At Friday, December 12, 2008 10:24:00 PM,  Anonymous said...

Right MKT.

Using quantitative information should never completely crowd out thoughtful, experienced based, self-refining use of qualitative information. But the more you account for quantitatively the less you have to try to span with judgment.

Last season my stats + judgment based projections for team wins at apbr board beat the contenders which were strictly numbers based. Did I get lucky or did I do well at blending the 2?

Coaches and GMs try their hand at the blend too. Being rigorous and talented at both will get the best results. Boston did a very good job at combining the numbers and the qualitative.

Doc I assume some of the best teams with analytic shops have private metrics or ways to blend the signal reading from multiple sources. Dan Rosenbaum presented pure adjusted +/- and then immediately build overall +/- that combined it with statistical +/-. It would seem odd to me if they didn't use the blend in-house but that is behind closed doors and closed lips.

At Saturday, December 13, 2008 12:01:00 PM,  Anonymous said...

"Which form, though? The single-season version is notoriously unreliable, but Steve Ilardi's multiyear version is much more steady from year to year."

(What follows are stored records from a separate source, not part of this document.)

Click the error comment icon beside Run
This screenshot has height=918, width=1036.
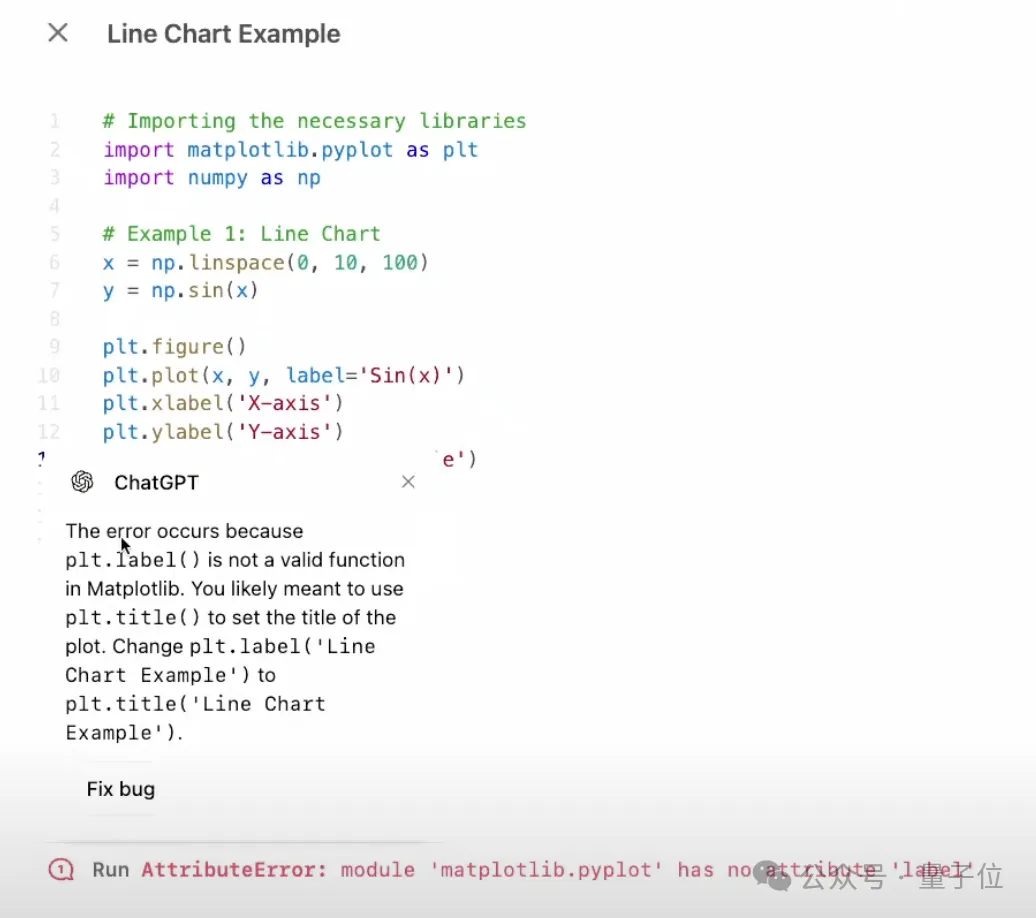[x=61, y=869]
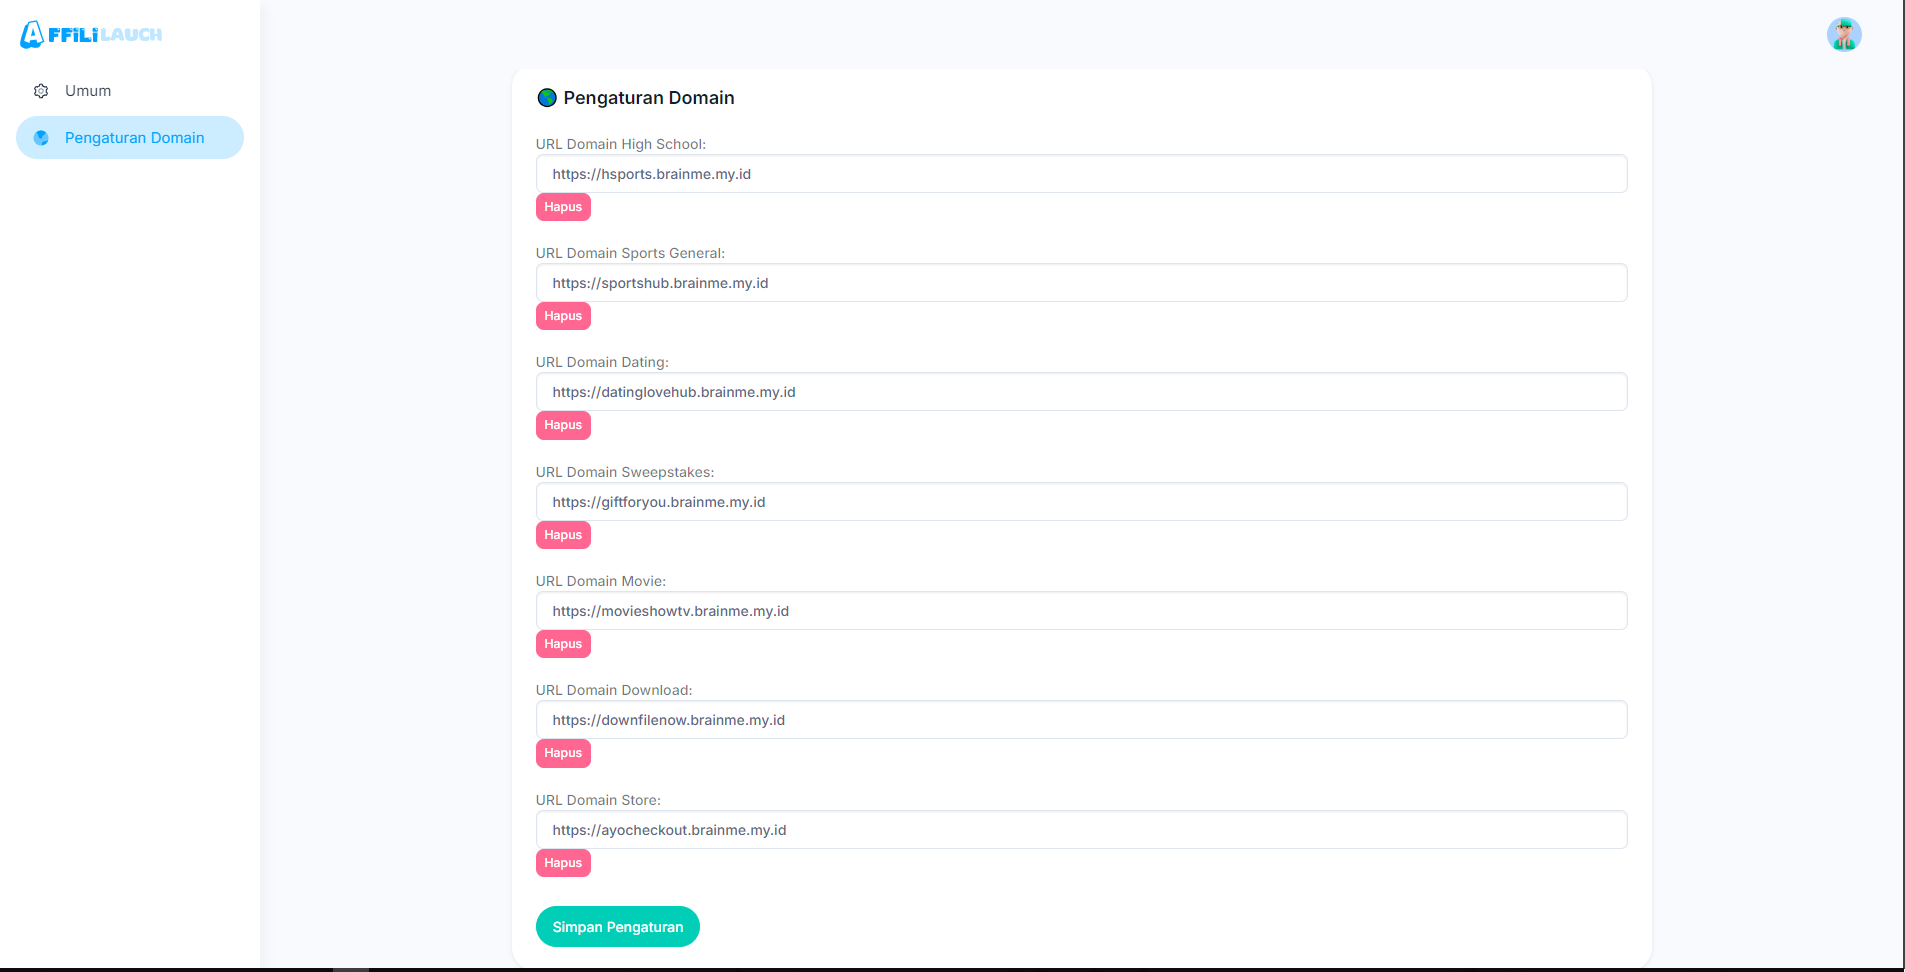Focus the URL Domain High School field
Screen dimensions: 1905x972
pyautogui.click(x=1081, y=174)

The Rosenbaum paper article showed how unreliable it was and it was the worst, I think. Did someone show the multiyear version is both more accurate and more steady? Until someone shows that this method is not the worst, and no one has, how do we trust it? Steady is not the same as predicting.

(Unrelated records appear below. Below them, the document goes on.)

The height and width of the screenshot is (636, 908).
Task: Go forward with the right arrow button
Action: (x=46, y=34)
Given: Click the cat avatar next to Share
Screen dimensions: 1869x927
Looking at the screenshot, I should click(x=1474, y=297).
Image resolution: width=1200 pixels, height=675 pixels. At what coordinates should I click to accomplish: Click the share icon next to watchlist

At Saturday, December 13, 2008 4:41:00 PM,  Anonymous said...

Anonymous said:
Is any team seriously using Wins Produced to make decisions? Or PER? No, of course not, they're novelty stats designed to sell books.

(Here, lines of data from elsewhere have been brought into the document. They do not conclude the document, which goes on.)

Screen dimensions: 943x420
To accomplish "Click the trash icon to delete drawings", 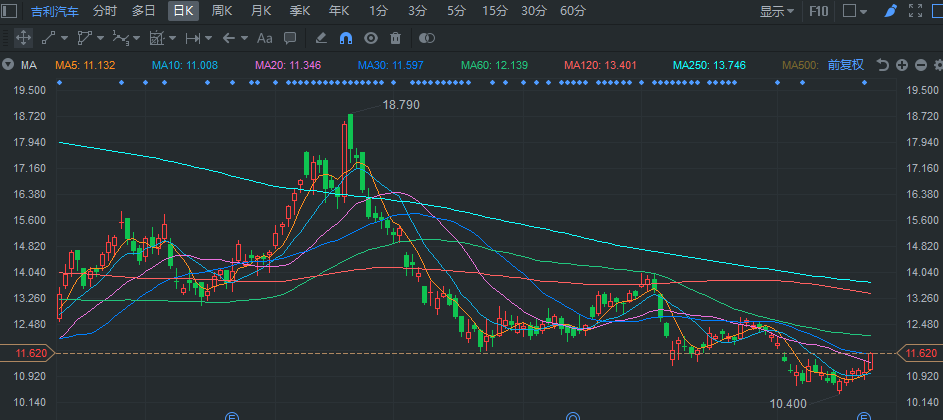I will point(395,38).
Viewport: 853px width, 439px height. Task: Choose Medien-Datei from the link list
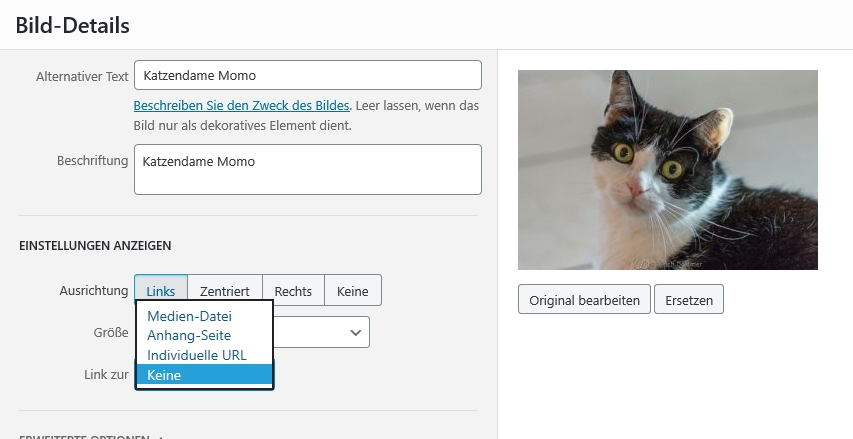pos(189,316)
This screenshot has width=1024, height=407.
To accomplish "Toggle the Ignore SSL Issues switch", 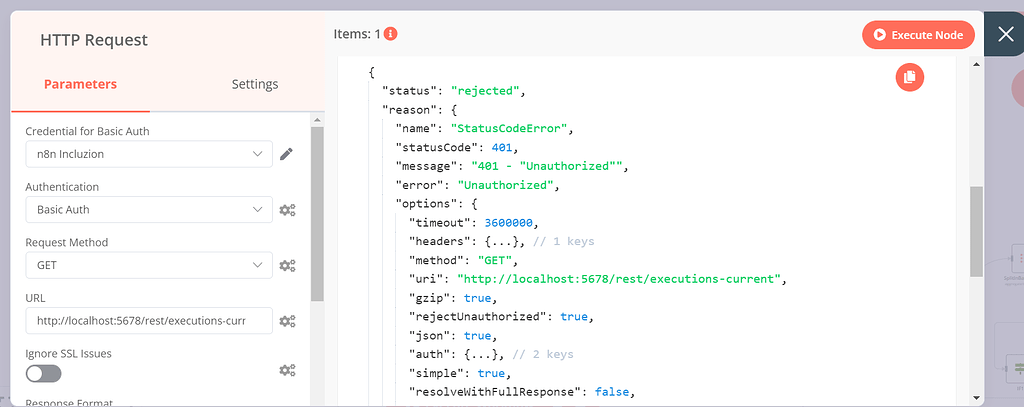I will pyautogui.click(x=44, y=373).
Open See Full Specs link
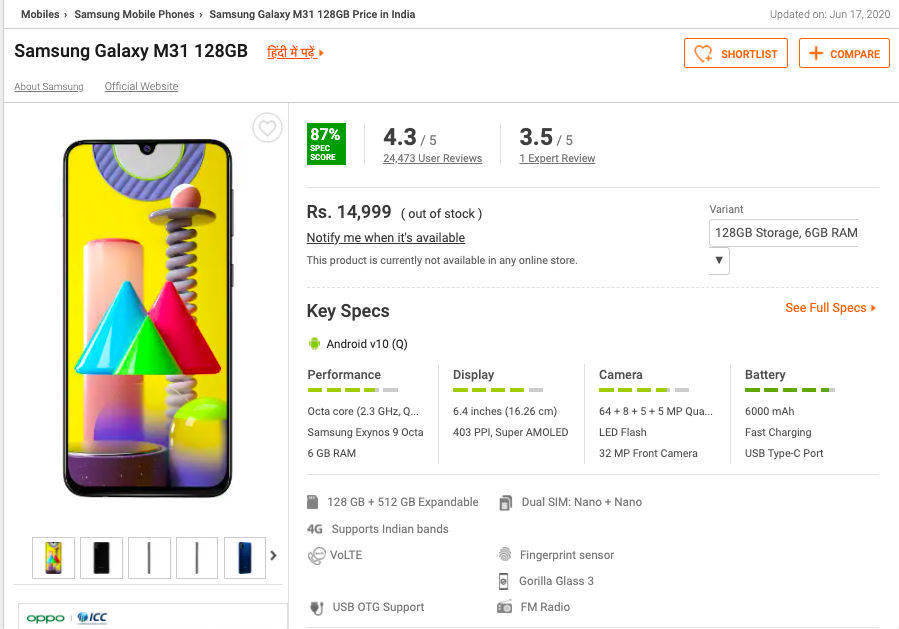Image resolution: width=899 pixels, height=629 pixels. (830, 308)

Oh really? What if I told you I had proof to the contrary?

At Monday, December 15, 2008 10:44:00 PM,  Brian Burke said...

It was pointed out to me how strange the methodology was in this paper. Basically, the team residuals for each of the advanced stats were distributed among the players on the team.

So for the team win projections in the next year, the players carried a share of the residuals with them.

Why do it that way? Why not just leave the residuals out? Is this an accepted statistical methodology? I honestly don't know.

It seems that if you carry all the residuals forward with each player, then add up all the projected wins, you're guaranteeing that you'll end up with a statistically insignificant comparison among the competing stat systems. You're only going to get the correlation from one year's wins to the next year's wins, which in the NBA I'd bet is about r=0.8--because that's what the stat systems all came out to be.

Phil, can you explain?

At Tuesday, December 16, 2008 12:52:00 AM,  Phil Birnbaum said...

Brian,

I think you want to keep the residuals in because, without them, you get crappy results. The point is that "lots of minutes on a good team" is a good indicator that the player is good, but "lots of minutes on a bad team" is less so. Using the residuals is how you tell the first case from the second.

That is: how the team does is evidence of how good the player is. Not great evidence, but evidence nonetheless. So you add it to the player's evaluation.

At Tuesday, December 16, 2008 10:18:00 AM,  Unknown said...

Why do it that way? Why not just leave the residuals out?

Actually, I'm pretty sure there is a very specific reason for this. WoW has claimed it is better at predicting wins than NBA efficiency. To do this it uses a team adjustment that is supposed to take into account things such as D and fit. That team adjustment boiled down to a residual. This meant WoW got it's residual into it's prediction, but didn't use one for the NBA efficiency prediction. Without that advantage WoW performed no better than other metrics.

At Tuesday, December 16, 2008 10:47:00 PM,  Brian Burke said...

Ok. So the residual is basically the team adjustment--mostly defense I suppose. I think I get it.

But (as I suggested above) won't that guarantee all the projection systems end up with essentially identical correlations?